(Recorded data)
## start

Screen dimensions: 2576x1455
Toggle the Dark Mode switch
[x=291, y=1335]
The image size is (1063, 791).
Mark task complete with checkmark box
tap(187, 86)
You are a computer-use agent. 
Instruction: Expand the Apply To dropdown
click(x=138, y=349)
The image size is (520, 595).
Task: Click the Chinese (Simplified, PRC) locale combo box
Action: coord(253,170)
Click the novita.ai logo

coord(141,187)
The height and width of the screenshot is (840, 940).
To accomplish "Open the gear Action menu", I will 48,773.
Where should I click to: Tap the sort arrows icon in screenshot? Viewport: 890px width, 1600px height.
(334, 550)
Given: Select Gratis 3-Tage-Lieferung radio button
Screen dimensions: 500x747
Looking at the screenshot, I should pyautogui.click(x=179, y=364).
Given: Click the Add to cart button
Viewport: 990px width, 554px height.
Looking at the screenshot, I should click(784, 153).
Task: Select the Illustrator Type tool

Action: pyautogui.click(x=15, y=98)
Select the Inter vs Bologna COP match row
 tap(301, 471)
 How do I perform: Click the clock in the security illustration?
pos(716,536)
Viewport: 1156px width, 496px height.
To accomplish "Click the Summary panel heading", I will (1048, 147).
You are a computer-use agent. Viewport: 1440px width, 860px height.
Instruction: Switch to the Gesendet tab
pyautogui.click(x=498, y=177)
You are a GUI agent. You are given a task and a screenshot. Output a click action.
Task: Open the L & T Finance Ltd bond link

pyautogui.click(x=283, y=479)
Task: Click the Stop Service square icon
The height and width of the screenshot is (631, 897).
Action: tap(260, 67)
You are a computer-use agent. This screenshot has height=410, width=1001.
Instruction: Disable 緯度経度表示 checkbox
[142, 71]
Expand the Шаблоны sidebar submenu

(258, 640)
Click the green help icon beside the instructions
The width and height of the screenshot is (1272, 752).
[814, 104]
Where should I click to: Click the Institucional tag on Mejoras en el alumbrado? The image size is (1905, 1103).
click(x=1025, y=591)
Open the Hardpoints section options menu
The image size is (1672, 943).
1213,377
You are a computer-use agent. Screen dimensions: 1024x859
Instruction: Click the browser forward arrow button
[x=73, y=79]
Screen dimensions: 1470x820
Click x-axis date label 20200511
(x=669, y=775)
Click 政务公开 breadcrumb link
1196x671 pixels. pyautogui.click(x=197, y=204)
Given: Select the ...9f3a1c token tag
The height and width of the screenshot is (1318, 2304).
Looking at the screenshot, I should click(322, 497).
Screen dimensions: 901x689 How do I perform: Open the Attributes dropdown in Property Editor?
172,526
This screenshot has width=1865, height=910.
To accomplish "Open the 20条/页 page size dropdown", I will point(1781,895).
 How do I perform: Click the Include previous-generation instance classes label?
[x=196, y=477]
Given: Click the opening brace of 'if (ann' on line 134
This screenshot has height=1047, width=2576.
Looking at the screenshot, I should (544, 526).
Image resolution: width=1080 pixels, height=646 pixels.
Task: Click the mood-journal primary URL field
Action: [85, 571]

## end

WHAT YOU NEED TO DO
Format the data above as a Markdown table with two columns, Row and Line. Number each nonblank line in order and put it in its own row, leaving out the blank lines.

EXPECTED ANSWER
| Row | Line |
|---|---|
| 1 | Screen dimensions: 2576x1455 |
| 2 | Toggle the Dark Mode switch |
| 3 | [x=291, y=1335] |
| 4 | The image size is (1063, 791). |
| 5 | Mark task complete with checkmark box |
| 6 | tap(187, 86) |
| 7 | You are a computer-use agent.  |
| 8 | Instruction: Expand the Apply To dropdown |
| 9 | click(x=138, y=349) |
| 10 | The image size is (520, 595). |
| 11 | Task: Click the Chinese (Simplified, PRC) locale combo box |
| 12 | Action: coord(253,170) |
| 13 | Click the novita.ai logo |
| 14 | coord(141,187) |
| 15 | The height and width of the screenshot is (840, 940). |
| 16 | To accomplish "Open the gear Action menu", I will 48,773. |
| 17 | Where should I click to: Tap the sort arrows icon in screenshot? Viewport: 890px width, 1600px height. |
| 18 | (334, 550) |
| 19 | Given: Select Gratis 3-Tage-Lieferung radio button |
| 20 | Screen dimensions: 500x747 |
| 21 | Looking at the screenshot, I should pyautogui.click(x=179, y=364). |
| 22 | Given: Click the Add to cart button |
| 23 | Viewport: 990px width, 554px height. |
| 24 | Looking at the screenshot, I should click(784, 153). |
| 25 | Task: Select the Illustrator Type tool |
| 26 | Action: pyautogui.click(x=15, y=98) |
| 27 | Select the Inter vs Bologna COP match row |
| 28 |  tap(301, 471) |
| 29 |  How do I perform: Click the clock in the security illustration? |
| 30 | pos(716,536) |
| 31 | Viewport: 1156px width, 496px height. |
| 32 | To accomplish "Click the Summary panel heading", I will (1048, 147). |
| 33 | You are a computer-use agent. Viewport: 1440px width, 860px height. |
| 34 | Instruction: Switch to the Gesendet tab |
| 35 | pyautogui.click(x=498, y=177) |
| 36 | You are a GUI agent. You are given a task and a screenshot. Output a click action. |
| 37 | Task: Open the L & T Finance Ltd bond link |
| 38 | pyautogui.click(x=283, y=479) |
| 39 | Task: Click the Stop Service square icon |
| 40 | The height and width of the screenshot is (631, 897). |
| 41 | Action: tap(260, 67) |
| 42 | You are a computer-use agent. This screenshot has height=410, width=1001. |
| 43 | Instruction: Disable 緯度経度表示 checkbox |
| 44 | [142, 71] |
| 45 | Expand the Шаблоны sidebar submenu |
| 46 | (258, 640) |
| 47 | Click the green help icon beside the instructions |
| 48 | The width and height of the screenshot is (1272, 752). |
| 49 | [814, 104] |
| 50 | Where should I click to: Click the Institucional tag on Mejoras en el alumbrado? The image size is (1905, 1103). |
| 51 | click(x=1025, y=591) |
| 52 | Open the Hardpoints section options menu |
| 53 | The image size is (1672, 943). |
| 54 | 1213,377 |
| 55 | You are a computer-use agent. Screen dimensions: 1024x859 |
| 56 | Instruction: Click the browser forward arrow button |
| 57 | [x=73, y=79] |
| 58 | Screen dimensions: 1470x820 |
| 59 | Click x-axis date label 20200511 |
| 60 | (x=669, y=775) |
| 61 | Click 政务公开 breadcrumb link |
| 62 | 1196x671 pixels. pyautogui.click(x=197, y=204) |
| 63 | Given: Select the ...9f3a1c token tag |
| 64 | The height and width of the screenshot is (1318, 2304). |
| 65 | Looking at the screenshot, I should click(322, 497). |
| 66 | Screen dimensions: 901x689 How do I perform: Open the Attributes dropdown in Property Editor? |
| 67 | 172,526 |
| 68 | This screenshot has width=1865, height=910. |
| 69 | To accomplish "Open the 20条/页 page size dropdown", I will point(1781,895). |
| 70 |  How do I perform: Click the Include previous-generation instance classes label? |
| 71 | [x=196, y=477] |
| 72 | Given: Click the opening brace of 'if (ann' on line 134 |
| 73 | This screenshot has height=1047, width=2576. |
| 74 | Looking at the screenshot, I should (544, 526). |
| 75 | Image resolution: width=1080 pixels, height=646 pixels. |
| 76 | Task: Click the mood-journal primary URL field |
| 77 | Action: [85, 571] |